At 0300, H34 helicopters came in to extract the Recon Marines, but were forced off by heavy fire, and Howard was informed he would have to fight on until dawn. Shortly thereafter, he was hit in the back by a ricochet, losing the use of his legs. He came back strong on the radio, and for the rest of the night, he crawled from position to position, keeping his remaining Marines alert and encouraged.

The fire became more sporadic as the night waned. But the enemy was still out there, despite the litter of bodies and equipment all over the slopes of Nui Vu, Hill 488. They were dug in and gone to ground, still determined to wipe out Team 2.

Early that morning, Major William J. Goodsell attempted to fly in a medevac Huey, lured in by the lack of fire until his bird was hit by a storm of machine gun fire. His copilot, 1st Lt. Stephen Butler, was able to get the Huey under control, but Maj. Goodsell died of his wounds before he could reach the hospital.

Air support, unfettered by darkness now, swooped down in revenge. Another Huey was lost, but the air support destroyed the heavy machine guns that the North Vietnamese had been battering the hill with.

While they had been delayed by heavy fire, forced to circle for 45 minutes as jets cleared a landing zone, Charlie Company, 5th Marines, was en route, and as soon as they landed, they moved up the hill, clearing out resistance as they went. Howard and his men met them at the top, Howard warning 2nd Lt. Meyer to stay down because there were snipers still taking them under fire.

The surviving Recon Marines asked their brother Marines if they’d brought cigarettes.

Howard, despite his wounds, took charge, directing the defense of the hill. The fire on the slopes was still intense, and Charlie Company lost two Marines as they slowly secured the slopes. Howard’s Team 2 had lost six, and of the remaining 12, all were wounded. The North Vietnamese had left behind 42 dead and 19 weapons.

The six dead 1st Recon Battalion Team 2, Battle of Hill 488

  • Cpl Jerrald R Thompson, Navy Cross
  • LCpl John T Adams, Navy Cross
  • LCpl Alcadio N Mascarenas, Silver Star
  • PFC Ignatius Carlisi, Silver Star
  • PFC James O McKinney, Silver Star
  • PFC Thomas D Glawe, Silver Star

Other Casualties, Battle of Hill 488

The two dead of Charlie Company, 5th Marines:

  • 2nd Lt Ronald W Meyer, Silver Star
  • LCpl Terry P Redi

VMO-2 and VMO-6 each lost one:

  • Major William J Goodsell, VMO-6, Navy Cross
  • PFC Leo B Buckholdt, VMO-2

SSgt Jimmie Howard was subsequently awarded the Medal of Honor.

Post-Vietnam War and retirement

Upon his return to the United States, he was assigned duty as Battalion Training Non-commissioned Officer, Service Company, Headquarters and Service Battalion, Marine Corps Recruit Depot, San Diego, California.

Howard retired from the Marine Corps on March 31, 1977, with the rank of first sergeant.

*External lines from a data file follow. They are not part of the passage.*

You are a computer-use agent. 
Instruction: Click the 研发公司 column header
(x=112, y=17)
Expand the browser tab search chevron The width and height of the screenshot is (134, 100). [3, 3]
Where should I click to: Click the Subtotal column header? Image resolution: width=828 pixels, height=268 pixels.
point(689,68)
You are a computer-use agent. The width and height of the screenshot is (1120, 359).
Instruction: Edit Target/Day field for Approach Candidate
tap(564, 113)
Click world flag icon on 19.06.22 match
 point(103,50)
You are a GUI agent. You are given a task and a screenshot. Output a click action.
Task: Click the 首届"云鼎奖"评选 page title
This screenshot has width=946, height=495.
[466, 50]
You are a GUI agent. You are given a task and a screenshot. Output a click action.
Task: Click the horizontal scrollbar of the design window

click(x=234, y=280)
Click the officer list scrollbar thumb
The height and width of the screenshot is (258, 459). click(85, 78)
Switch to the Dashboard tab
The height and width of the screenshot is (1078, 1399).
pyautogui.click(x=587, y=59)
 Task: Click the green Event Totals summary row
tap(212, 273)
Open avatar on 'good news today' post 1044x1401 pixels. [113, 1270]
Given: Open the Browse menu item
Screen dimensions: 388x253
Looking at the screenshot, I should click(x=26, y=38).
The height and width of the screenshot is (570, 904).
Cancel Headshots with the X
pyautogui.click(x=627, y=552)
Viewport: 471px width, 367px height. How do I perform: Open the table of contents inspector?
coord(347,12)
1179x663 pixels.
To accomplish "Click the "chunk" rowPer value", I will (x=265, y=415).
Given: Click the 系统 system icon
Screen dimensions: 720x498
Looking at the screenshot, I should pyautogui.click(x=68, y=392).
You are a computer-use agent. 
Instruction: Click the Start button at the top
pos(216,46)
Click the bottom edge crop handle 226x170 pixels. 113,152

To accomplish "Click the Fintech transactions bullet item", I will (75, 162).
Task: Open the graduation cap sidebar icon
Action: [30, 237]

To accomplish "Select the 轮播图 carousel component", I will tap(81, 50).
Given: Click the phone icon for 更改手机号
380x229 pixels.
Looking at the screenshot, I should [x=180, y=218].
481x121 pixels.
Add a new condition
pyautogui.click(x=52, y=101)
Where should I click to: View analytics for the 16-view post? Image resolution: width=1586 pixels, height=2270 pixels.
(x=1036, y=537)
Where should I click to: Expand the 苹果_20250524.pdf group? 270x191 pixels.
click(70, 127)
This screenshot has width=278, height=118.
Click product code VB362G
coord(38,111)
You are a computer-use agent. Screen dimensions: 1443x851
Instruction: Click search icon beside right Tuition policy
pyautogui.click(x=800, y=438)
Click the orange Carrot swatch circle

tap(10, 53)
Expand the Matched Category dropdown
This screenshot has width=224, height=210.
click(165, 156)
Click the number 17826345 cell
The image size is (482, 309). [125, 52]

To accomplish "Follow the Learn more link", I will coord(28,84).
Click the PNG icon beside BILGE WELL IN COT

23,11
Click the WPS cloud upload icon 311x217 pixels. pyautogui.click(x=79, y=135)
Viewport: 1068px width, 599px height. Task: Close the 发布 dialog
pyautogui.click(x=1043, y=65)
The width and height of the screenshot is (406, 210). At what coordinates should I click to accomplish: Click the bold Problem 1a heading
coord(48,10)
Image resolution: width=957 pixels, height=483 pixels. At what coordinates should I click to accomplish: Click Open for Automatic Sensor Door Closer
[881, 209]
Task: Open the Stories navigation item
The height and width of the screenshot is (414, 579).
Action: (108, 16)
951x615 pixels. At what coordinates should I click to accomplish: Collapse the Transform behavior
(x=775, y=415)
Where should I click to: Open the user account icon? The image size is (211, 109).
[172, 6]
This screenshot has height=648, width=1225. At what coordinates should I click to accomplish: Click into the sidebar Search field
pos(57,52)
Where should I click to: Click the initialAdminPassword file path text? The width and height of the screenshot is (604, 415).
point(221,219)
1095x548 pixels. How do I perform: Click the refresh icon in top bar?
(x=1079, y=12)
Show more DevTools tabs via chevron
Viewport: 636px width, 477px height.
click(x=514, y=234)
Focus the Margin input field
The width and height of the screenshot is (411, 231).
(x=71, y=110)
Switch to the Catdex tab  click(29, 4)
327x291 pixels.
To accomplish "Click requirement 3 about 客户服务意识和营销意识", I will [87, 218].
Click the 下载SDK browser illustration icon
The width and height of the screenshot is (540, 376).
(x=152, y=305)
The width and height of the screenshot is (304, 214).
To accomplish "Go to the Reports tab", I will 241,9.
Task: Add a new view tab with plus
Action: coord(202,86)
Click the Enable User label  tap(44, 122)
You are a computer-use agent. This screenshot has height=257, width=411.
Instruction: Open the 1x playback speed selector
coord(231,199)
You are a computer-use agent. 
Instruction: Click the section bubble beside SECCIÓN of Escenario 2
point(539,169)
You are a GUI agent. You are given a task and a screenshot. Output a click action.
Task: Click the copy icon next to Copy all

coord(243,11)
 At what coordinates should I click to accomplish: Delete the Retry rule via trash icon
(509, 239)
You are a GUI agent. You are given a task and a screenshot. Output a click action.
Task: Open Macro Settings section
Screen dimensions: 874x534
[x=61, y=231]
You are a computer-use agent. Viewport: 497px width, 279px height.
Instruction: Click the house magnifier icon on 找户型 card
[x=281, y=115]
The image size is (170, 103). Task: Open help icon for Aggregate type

Following his retirement, Howard lived in San Diego, California and worked for the local Veterans Affairs office.

Howard became involved in coaching/volunteering for Point Loma High School. He was a coach for the Point Loma High School football team which went undefeated in 1987 and won the San Diego Section CIF championship.

He was also a coach for the Point Loma High School football team which won the CIF championship again in 1991.

When asked why he liked coaching, Coach Howard stated the men he lost in combat were relatively the same age as the high school football players and it reminded him of them.

Jimmie E. Howard died on November 12, 1993, at his home in San Diego, California. He was buried in the Fort Rosecrans National Cemetery in San Diego.